11. expressing opinion (process): providing the therapist with information regarding how the participant is feeling and / or what he /she wants to do

12. music selections (process): the active choice of pre-composed, or previously improvised music made by the participant or therapist

13. non-verbal communication (process): the ability to actively communicate feelings desires, needs, emotions through the use of one’s body language and/or a communicative device (devices in session include: dry erase board; computers with text-to-language capabilities)

14. musical accessibility (process): techniques implemented by the music therapist to maximize the music-making experience of the participant (i.e. tuning a guitar to open tuning, to allow the participant to play without knowing hand-chord positions)

15. therapist’s preparedness (process): reference of the therapist’s comprehensive training in music, psychology, human development, and the awareness of the needs of the participant throughout the therapy session.

16. “goodbye” through music (process): a transitional song that facilitates the ending of the therapy session

17. anxiety (emotion): a feeling of apprehension about what is to come

18. excitement (emotion): a feeling of great enthusiasm and eagerness

19. feeling content (evaluation): a sense of satisfaction perceived by the observer

19. joy (emotion): the emotional experience of joy

20. musical awareness (concept): An awareness and understanding of the dynamics of music (i.e. pitch, rhythm, timbre, volume, time) as demonstrated during live, collaborative music making.

21. eye contact (concept): the maintenance of eye gaze on a specific object or individual

22. active communication (evaluation): the act of expressing feelings, desires and / or emotions through verbal or non-verbal methods of communication

23. effect of environment (evaluation): the influence of the physical characteristics of the therapy space on the participant, therapist and / or observer

24. urgency to play (evaluation): a sense of the participant’s desire to play music as a priority

25. heightened concentration (evaluation): increased sustained attention exhibited by the participant

26. purposeful instrument choice (evaluation): deliberate selection of an instrument to use in therapy, based upon its dynamic properties

 27. need to transition (evaluation): a sense of urgency perceived by the observer to transition from current task

 28. from passive to active participation (evaluation): a notable change / increase in the participant’s physical engagement in music making

     After categorically organizing these First Cycle codes, those categorized under process codes appeared to highlight Brian’s increased cognitive engagement and expression of specific abilities that acted as the catalyst of this inquiry.   As per family report, Brian’s life outside of his music therapy experience did not actively promote opportunities for social, emotional and cognitive engagement.  Interestingly, within the context of our shared experience, the First Cycle data points to initiation, self-expression, decision making, and sustained cognitive energy.  

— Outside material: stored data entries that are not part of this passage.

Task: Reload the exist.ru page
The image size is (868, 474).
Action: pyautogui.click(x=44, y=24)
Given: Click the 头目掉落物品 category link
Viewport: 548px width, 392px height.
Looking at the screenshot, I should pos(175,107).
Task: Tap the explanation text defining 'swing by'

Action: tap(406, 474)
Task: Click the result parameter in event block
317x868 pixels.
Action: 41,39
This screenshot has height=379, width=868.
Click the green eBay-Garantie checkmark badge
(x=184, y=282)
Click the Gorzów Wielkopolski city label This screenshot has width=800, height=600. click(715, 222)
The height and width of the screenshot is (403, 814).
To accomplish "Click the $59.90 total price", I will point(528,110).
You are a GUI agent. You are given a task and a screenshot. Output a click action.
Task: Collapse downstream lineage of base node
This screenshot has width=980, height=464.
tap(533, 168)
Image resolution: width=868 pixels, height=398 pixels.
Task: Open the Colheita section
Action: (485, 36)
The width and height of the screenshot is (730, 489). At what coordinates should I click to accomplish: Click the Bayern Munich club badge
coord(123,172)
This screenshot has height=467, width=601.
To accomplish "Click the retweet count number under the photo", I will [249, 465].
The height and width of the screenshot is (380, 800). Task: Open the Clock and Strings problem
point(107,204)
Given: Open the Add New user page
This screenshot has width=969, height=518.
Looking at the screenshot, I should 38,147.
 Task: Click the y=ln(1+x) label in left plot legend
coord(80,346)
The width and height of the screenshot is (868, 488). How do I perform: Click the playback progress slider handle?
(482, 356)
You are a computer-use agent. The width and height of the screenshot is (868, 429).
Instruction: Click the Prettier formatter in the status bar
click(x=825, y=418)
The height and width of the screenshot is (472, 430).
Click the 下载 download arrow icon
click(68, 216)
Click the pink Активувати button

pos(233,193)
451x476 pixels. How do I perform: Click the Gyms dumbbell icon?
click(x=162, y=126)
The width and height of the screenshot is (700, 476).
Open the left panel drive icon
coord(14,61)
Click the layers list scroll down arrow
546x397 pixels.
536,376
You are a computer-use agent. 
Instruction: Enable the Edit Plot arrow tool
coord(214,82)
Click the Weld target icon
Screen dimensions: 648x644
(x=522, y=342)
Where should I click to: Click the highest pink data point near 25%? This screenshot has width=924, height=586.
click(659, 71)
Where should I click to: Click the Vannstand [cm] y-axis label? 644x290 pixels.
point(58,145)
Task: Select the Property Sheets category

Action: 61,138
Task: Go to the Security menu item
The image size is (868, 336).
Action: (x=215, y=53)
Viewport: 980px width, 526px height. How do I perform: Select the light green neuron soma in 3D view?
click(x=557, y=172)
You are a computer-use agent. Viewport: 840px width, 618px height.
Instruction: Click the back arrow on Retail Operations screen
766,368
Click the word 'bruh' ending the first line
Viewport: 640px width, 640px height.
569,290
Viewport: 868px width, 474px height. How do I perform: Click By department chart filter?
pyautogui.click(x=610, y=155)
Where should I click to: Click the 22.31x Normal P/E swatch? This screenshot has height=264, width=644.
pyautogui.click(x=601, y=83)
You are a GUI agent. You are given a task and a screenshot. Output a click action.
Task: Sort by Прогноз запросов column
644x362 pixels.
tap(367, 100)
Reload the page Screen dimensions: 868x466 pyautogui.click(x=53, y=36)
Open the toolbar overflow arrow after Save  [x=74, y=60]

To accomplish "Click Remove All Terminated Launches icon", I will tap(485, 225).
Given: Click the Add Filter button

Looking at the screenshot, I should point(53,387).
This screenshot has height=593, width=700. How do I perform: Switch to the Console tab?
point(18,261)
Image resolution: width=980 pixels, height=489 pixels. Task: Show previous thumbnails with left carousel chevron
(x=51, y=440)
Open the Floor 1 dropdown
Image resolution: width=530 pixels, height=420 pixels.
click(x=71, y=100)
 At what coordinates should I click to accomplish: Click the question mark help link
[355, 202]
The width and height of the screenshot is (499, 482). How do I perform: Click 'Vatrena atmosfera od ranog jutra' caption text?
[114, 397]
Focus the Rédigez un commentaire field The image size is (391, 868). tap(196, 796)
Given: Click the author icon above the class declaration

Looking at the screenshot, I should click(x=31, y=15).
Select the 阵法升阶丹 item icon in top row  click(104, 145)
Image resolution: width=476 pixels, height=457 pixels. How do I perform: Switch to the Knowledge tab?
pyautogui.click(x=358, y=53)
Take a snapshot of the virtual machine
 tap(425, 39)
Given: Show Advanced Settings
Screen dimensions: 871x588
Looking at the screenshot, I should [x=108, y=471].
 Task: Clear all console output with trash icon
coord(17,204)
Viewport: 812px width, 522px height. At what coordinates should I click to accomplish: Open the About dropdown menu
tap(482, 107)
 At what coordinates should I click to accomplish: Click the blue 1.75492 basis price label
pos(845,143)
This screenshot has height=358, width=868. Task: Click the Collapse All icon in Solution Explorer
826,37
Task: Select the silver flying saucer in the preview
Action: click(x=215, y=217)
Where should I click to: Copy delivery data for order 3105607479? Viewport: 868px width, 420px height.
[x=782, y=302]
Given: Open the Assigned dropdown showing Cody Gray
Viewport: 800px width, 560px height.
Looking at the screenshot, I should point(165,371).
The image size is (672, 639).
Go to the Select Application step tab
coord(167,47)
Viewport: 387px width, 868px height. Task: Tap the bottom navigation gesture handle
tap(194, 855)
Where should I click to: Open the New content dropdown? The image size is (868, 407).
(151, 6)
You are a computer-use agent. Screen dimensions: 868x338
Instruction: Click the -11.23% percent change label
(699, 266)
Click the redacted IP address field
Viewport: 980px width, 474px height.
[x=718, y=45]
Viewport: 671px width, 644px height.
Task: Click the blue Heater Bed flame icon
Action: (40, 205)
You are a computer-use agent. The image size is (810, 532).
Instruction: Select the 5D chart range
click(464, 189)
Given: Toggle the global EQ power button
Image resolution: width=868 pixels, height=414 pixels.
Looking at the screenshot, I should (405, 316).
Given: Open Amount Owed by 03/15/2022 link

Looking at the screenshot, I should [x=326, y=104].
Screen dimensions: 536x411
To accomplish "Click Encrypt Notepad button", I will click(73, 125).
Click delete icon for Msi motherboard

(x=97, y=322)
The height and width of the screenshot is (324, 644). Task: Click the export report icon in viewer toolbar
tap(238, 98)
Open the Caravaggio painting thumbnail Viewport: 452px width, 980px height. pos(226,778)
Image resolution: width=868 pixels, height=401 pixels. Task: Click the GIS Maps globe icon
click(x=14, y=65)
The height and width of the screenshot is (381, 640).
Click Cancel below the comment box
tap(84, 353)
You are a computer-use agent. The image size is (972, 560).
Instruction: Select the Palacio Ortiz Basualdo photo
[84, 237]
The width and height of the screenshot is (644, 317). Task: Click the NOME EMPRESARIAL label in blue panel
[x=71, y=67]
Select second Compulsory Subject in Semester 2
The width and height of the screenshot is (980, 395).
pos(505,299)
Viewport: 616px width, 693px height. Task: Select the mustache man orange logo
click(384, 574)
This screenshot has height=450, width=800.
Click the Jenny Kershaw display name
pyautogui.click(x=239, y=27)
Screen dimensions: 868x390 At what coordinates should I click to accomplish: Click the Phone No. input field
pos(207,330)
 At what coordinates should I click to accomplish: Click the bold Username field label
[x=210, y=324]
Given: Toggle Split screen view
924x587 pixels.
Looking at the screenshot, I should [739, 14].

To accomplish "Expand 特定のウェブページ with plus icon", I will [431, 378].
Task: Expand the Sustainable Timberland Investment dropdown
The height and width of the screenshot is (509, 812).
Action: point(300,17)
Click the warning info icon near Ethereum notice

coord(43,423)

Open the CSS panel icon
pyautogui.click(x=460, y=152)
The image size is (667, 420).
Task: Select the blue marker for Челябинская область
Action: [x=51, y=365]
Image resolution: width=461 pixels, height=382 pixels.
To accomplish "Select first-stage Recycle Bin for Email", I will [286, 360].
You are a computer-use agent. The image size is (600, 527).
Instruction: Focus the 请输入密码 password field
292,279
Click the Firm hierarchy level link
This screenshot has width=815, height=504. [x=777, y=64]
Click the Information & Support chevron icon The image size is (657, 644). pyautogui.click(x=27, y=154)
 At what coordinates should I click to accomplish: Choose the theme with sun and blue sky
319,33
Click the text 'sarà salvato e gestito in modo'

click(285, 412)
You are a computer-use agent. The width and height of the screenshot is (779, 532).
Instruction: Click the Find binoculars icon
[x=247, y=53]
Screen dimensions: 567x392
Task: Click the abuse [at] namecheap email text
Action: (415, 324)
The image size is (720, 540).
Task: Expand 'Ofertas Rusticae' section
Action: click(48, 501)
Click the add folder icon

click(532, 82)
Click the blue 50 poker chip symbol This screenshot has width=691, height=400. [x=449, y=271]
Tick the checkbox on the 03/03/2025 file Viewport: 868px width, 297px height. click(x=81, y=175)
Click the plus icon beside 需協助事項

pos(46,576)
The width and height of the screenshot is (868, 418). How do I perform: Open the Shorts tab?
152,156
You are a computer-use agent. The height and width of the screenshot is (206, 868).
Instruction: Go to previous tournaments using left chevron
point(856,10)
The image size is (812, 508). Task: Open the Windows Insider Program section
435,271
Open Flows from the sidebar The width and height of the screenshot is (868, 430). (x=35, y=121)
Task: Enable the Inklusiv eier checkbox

     Additional analysis of these codes and their corresponding categories during Second Cycle coding (Saldana, 2016) led to the emergence of several patterns and themes highlighting Brian’s inherent cognitive abilities.  These patterns again reflected increased cognitive engagement during music therapy, and included the following codes that reflected Brian’s cognitive skills in action: active communication, expressing opinion, and taking initiative.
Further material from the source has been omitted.